▸ WRITTEN REQUEST: Please continue the passage on reforming journalism practice, picking up after its final sentence.

The authors suggest interventions be proposed based on local institutional conditions, rather than context-free explanations based on the nature of the technology. Their central argument has been that the present source of information disorder in American political communications is the profound asymmetry between propaganda feedback loop that typifies the right-wing media ecosystem and the reality-check dynamic that typifies the rest of the media system. The most important attainable change in the face of that asymmetry would be to reform the practice of professional journalism.
Changes to professional journalism practices
Benkler, Faris, and Roberts argue that the existing approach to neutrality adopted by the professional media is to provide even coverage. However, by maintaining the “one side says x, the other side says y” model of objectivity in the presence of highly asymmetric propaganda efforts, mainstream media become sources of legitimation and amplification for the propagandists. The authors recommend a shift in how journalists practice objectivity, from ‘demonstrative neutrality’, to a concept called accountable verifiability, to counteract some of the reinforcement and legitimation that the present practice creates on the background of highly asymmetric propaganda practices.
Accountable verifiability refers to moving away from engaging in a public performance of neutrality through balanced coverage and moving closer to emphasizing the transparency and accountability of journalists’ sources and practices. Some of this is simply emphasis and extension of existing practices – (e.g., providing public access to underlying documentary materials). They recommend that this could perhaps be done in a network of media outlets, as it is in peer review in science, by designating a set of independent nonprofit fact-checking organizations that will operate as quality assurance for journalistic enterprises and be provided with more access to underlying materials than under current practice.

▸ AVAILABLE DATA:
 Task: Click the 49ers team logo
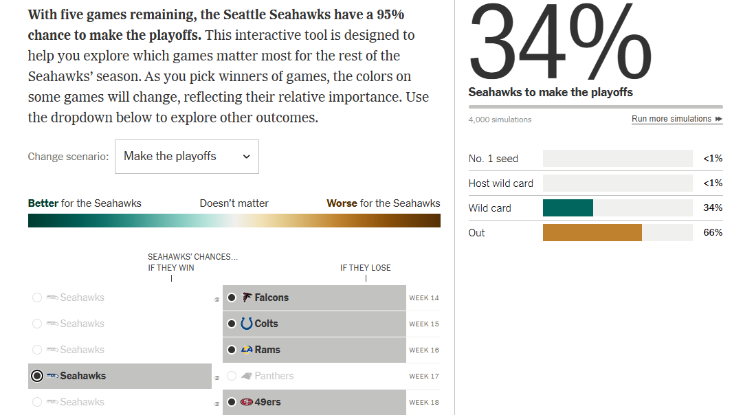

▸ RESPONSE BELOW:
Addressing challenges posed by new technologies
Benkler, Faris, and Roberts reviewed a series of proposed solutions to address the role technology platforms play (e.g., fact-checking, media literacy improvement, etc.), and considered it directionally helpful but lacks empirical evidence behind proposed benefits. However, they point to The Honest Ads Act, introduced by Senators Amy Klobuchar, Mark Warner, and John McCain, to be helpful in combating network propaganda to a certain extent. The Act seeks to separate paid vs. unpaid internet communications, require disclaimers on online advertising, and create a fine-grained public database of online political issue advertising. The authors consider the third point, the creation of a public political advertising database, to be the most important of the bill’s provisions because it should allow public watchdog organizations to offer accountability for lies and manipulation in almost real time. Benkler and team did note that the proposed solutions today still will not address propaganda (e.g., a covert foreign information operation will not follow new laws, just as it did not follow old ones), but it would ‘certainly bring some of the most effective manipulation tactics into the sunlight.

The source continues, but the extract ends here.